Tuesday, November 29, 2016

You'll know when you get there

I chose a place on the map that looked like a likely spot to have a nice hike, a falls somewhat off the beaten track. I put the name of the falls in my map program and pressed start. As it turned out I didn't really need the map program because helpful brown nature signs were posted along the road at intersections.  

I parked the car off the road and headed down the trail. Soon I could hear water running.  Louder and louder. I could just glimpse water through the bushes and was headed that way when out of the depths of my pocket came a muffled electronic voice, "you have arrived."

At the Hostel

The almost middle aged, middle-eastern looking man with the scruffy beard seemed to be the only other person besides me who used the hostel's common room-kitchen. He fixed himself dinner the first night. The next night he waited until a couple finished cooking their dinner and then asked me, "you cook?" "No thanks, I'm just having tea." 
He puttered in the kitchen as I read in an easy chair. At length he came over and asked "you soap?" As he waved the bowl I understood.  My gratefullness flowed out in a wave. "I'd love some," I said with a wide smile.

Saturday, November 12, 2016

At the Post Office


"What kind stamps would you like?" asked the post mistress. "We have birds and flags and the new Christmas stamps. The madonnas are nice."

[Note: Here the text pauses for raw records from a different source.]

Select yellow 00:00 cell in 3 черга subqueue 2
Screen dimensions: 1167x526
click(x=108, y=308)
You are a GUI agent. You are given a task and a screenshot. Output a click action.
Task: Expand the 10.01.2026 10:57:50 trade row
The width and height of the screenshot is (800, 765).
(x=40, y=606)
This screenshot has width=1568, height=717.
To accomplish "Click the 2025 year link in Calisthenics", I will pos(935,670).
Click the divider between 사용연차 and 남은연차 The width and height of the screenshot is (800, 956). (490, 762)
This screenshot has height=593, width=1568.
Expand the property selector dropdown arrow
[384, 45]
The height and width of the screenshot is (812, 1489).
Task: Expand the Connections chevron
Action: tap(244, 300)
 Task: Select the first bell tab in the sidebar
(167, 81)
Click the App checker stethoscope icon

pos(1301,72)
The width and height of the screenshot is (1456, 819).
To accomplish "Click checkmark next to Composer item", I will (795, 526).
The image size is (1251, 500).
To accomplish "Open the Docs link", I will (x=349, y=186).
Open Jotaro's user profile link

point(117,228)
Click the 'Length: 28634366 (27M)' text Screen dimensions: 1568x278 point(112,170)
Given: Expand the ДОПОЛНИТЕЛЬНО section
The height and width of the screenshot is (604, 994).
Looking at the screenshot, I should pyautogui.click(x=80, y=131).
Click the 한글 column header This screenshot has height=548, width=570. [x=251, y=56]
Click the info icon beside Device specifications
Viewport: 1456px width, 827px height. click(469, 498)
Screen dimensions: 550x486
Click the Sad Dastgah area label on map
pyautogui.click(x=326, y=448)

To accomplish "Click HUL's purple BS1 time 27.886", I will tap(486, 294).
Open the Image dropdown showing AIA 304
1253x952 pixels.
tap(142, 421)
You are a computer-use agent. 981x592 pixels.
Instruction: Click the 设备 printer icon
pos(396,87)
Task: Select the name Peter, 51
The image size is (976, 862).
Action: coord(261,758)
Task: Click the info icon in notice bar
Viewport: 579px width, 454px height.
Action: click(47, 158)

The madonnas were nice. Rich reds and glowing golds.  
As I inspected the Christmas stamps, mulling over my choices she added encouragingly, "And none of the parts that shouldn't be showing showing", 
"What parts would that be?" I inquired, thinking of many madonnas with a tennis ball of a breast exposed.

"Oh, in last year's stamp the baby's little thing was dangling.  See how in this year they don't show that lower half of the baby."

Sure enough, Jesus was cropped at the navel.
"I'll take the madonnas," I said.

Monday, August 1, 2016

The University of Texas Sniper and My Journalism Career

AP Photo
Fifty years ago today a man climbed to the top of a tower on the campus of the University of Texas and ended, not only the lives of 14 people, but also my journalism career.

I was working as a copy girl at the Albany Times Union during the summer of my sophomore year in college. My job in the afternoons before the deadline for the evening paper was to carry the copy from the bank of very loud teletype machines to the copy editor. I tore stories off as they were typed and made sure the editor had the latest news stories from the wire services with which to work.

As the story broke the wire services were updating the death count every few minutes. As the deadline for press drew near, the editor told me to just stand in the teletype room and shout the latest number out: ten…. eleven…..   twelve.


I don’t know if we went to press with the final number or not. I do know that my enthusiasm for pursuing a career in journalism died that afternoon as well. This was one of the first mass shootings, surely my first.  It was necessary to put all feelings aside and just report, yell, the numbers.  That evening I decided journalism as a career demanded more than I was willing to give.